集合知は、オープンソース・ソフトウェア、web2.0、wiki、クラウドソーシングなどで典型的に用いられる概念で、単純化すれば「個人の知より集団の知のほうが勝る」という考え方です。しかし、集合知の概念はそれを用いる人や状況によって異なります。英語においては、“collective intelligence”と“wisdom of crowds”いう二つの言葉が用いられており、その違いの定義も一般化されていません。ただし、後者は日本語として「群集の知恵」と訳される場合もあります。ここでは、集合知を以下のように整理して考えます。

 

まず、集合知は「量的集合知」と「質的集合知」に分けることが出来ます。そして、後者はさらに2つに分けることが出来ます。

 

【量的集合知】:計量予測型集合知

これは、「東京に電柱は何本あるか?」「あそこに見える電柱の高さは何メートルか?」など、調べてみなければ正確な正解がわからないような問題を予測する能力を指します。回答者が多く集まると、個々の回答者はバラバラな答えをしますが、その個々の予測値を全体として集めたときのの平均値は驚くほど実際の正解に近くなります。回答者が多くなればなるほど、その予測は正確さが増します。個々のバラバラな知が、全体としてはものすごい天才、あるいはその道のエキスパートのような振る舞いをします。

 

【質的集合知】

①選択肢拡散型集合知

アンサーパーク的なインターネットサービスに代表される集合知です。ある質問者が、「こんな場合はどうしたら良いでしょうか?」と質問を投げかけ、それに対し、多数の回答者たちが「こんな方法はどうですか?」といった解決方法の案を挙げていきます。回答者は、自分では思いつかなかった多様な案を得ることができ、問題解決のレベルが向上します。これは、単に回答者の数が多くなるだけでは解決のレベルは上がらず、回答者の多様性が幅広くなることによって、知のレベルが向上します。これは、個々の知がバラで存在し、その中から特定の知を選択するという意味では、全体としてひとつのまとまった「インテリジェンス」ではなく、「個別インテリジェンスの集合」と言えるかもしれません。しかし、個々の案が挙げられるプロセスで、他人の案に触発されて別の案を思いつくということもあります(この効果を狙った発想手法がブレインストーミングやブレインライティングです)。
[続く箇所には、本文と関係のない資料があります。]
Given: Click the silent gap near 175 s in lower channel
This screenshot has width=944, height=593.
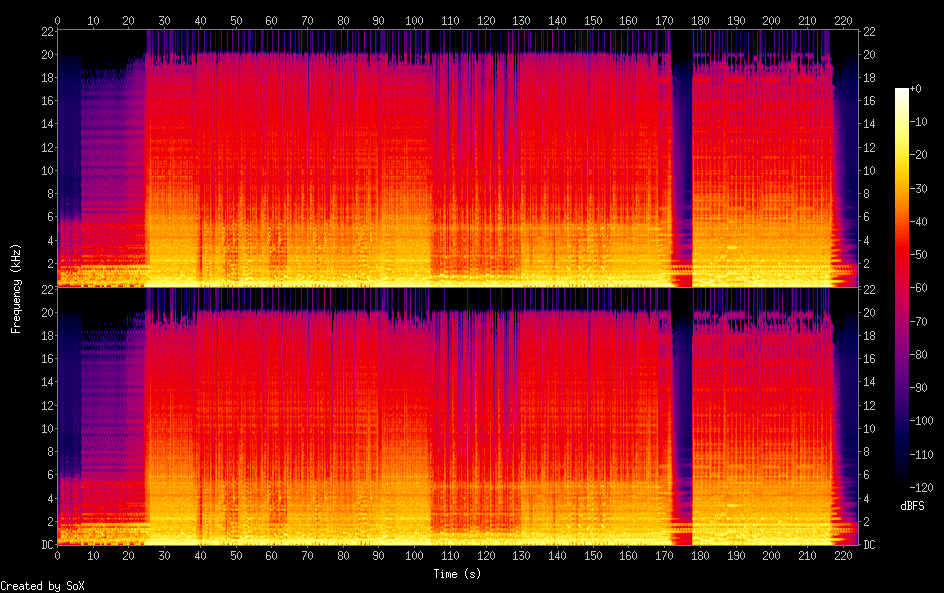Looking at the screenshot, I should [x=681, y=410].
したがって、個々の知は完全に独立しているかというと、そうでもなく、他者の知に影響を受けているという意味では「ゆるやかに一体的な集合知」と言うこともできます。

②精緻化型集合知

wikiやオープンソース・ソフトウェアに代表されるように多数の人の知によってあるテーマが上書き的に深堀りされ、その精度が増していく集合知です。例えばwikiにアップされた記事は、初回アップ当初は簡単な記述であることがよくあります。しかし、その後多数の人たちが上書き的に知を重ねていくことで、その記事の内容は詳細かつ正確になっていきます(もちろんその過程で間違うこともありますが)。これもやはり参加者の数が多くなれば精度が向上します。しかし、選択肢拡散型集合知と違うのは、一定のカテゴリーを越える多様性があっても精度の向上に寄与しないかもしれないということです。これは、どちらかというと当該テーマに詳しいエキスパートによる専門的な知の集合が求められます。また、参加者同士の共同作業(コラボレーション)というのも大きな特徴です。

 

クラウドソーシングは、ある企業が直面する課題の解決手段などを多数のエキスパート(専門家)や顧客・消費者・ユーザー(彼らもある意味使う側のエキスパートと言えます)に求めます。これは、解決の手段という選択肢を幅広く求める「個別インテリジェンスの集合」という意味において選択肢拡散型集合知です。しかし、技術的課題の解決を支援するクラウドソーシングによるオープン・イノベーションは、多様な視点での解決手段というだけでなく、その分野の専門性という意味でのエキスパートの集合知も求められます。ただし、想定していた技術とはまったく異なる技術や方法での解決が出現する可能性も考えると、多様性も必要です。また、ユーザーにアイデアや意見を求めるタイプにおいて、「この製品の長さはどのくらいが良いか」などのかなり絞り込んだ質問をする場合は、計量予測型集合知の要素が入ってきます。しかし、この手の質問は単なるアンケートと変わらないので、従来型のマーケティング・リサーチのパラダイムであり、あえてクラウドソーシングと言うべきものではないでしょう。